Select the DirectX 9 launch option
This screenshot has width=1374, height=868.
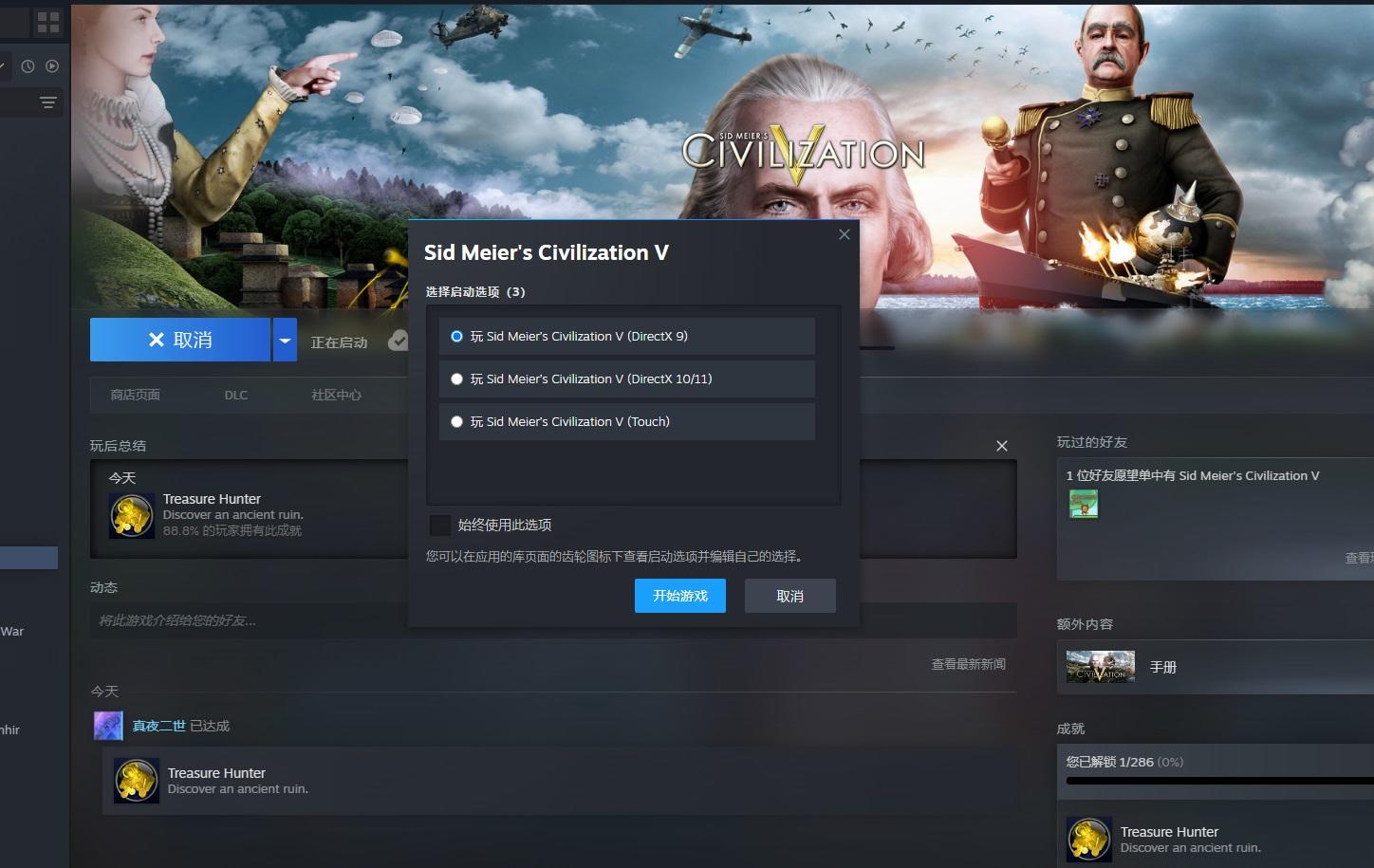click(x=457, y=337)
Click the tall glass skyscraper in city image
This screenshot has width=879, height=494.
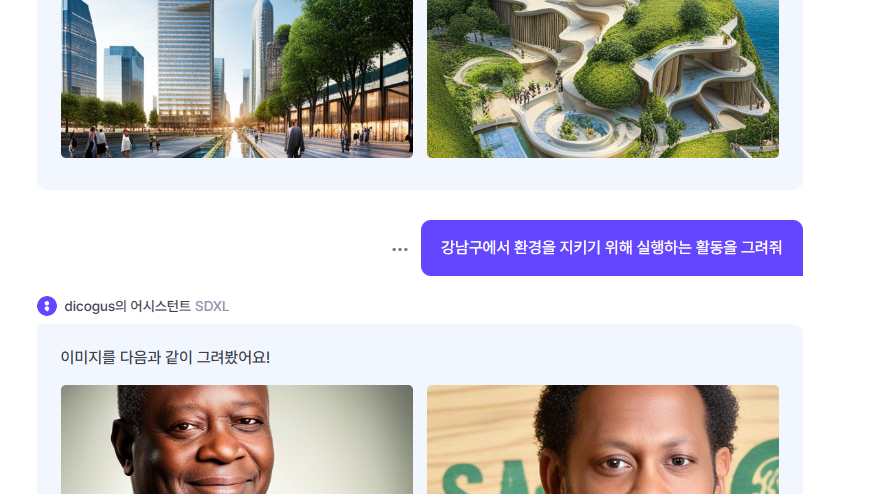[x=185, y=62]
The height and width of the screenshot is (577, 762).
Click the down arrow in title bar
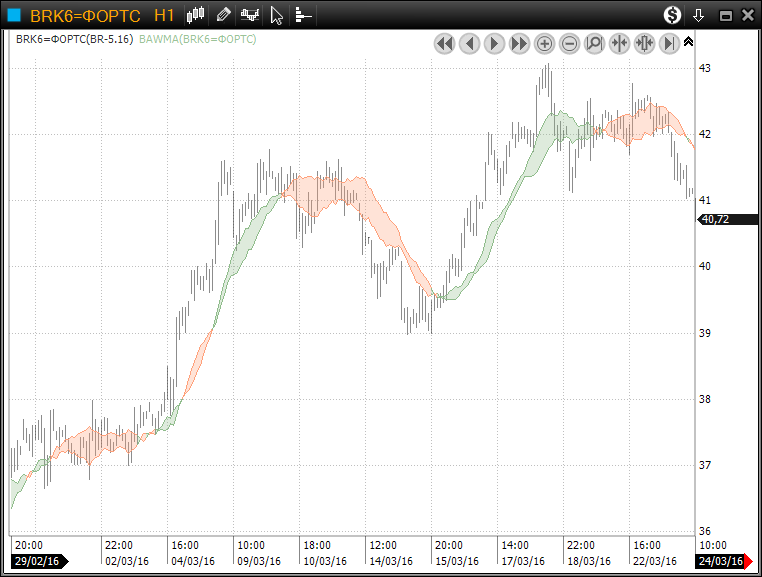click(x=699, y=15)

------------------------------------------------------------------------

> Work to be completed
Nothing but the lines from the one containing "Click the tall glass skyscraper in city image" through the end of the entries should be written out, exactly and without pictures.

> Output for this exercise
Click the tall glass skyscraper in city image
This screenshot has width=879, height=494.
[x=185, y=62]
The height and width of the screenshot is (577, 762).
Click the down arrow in title bar
click(x=699, y=15)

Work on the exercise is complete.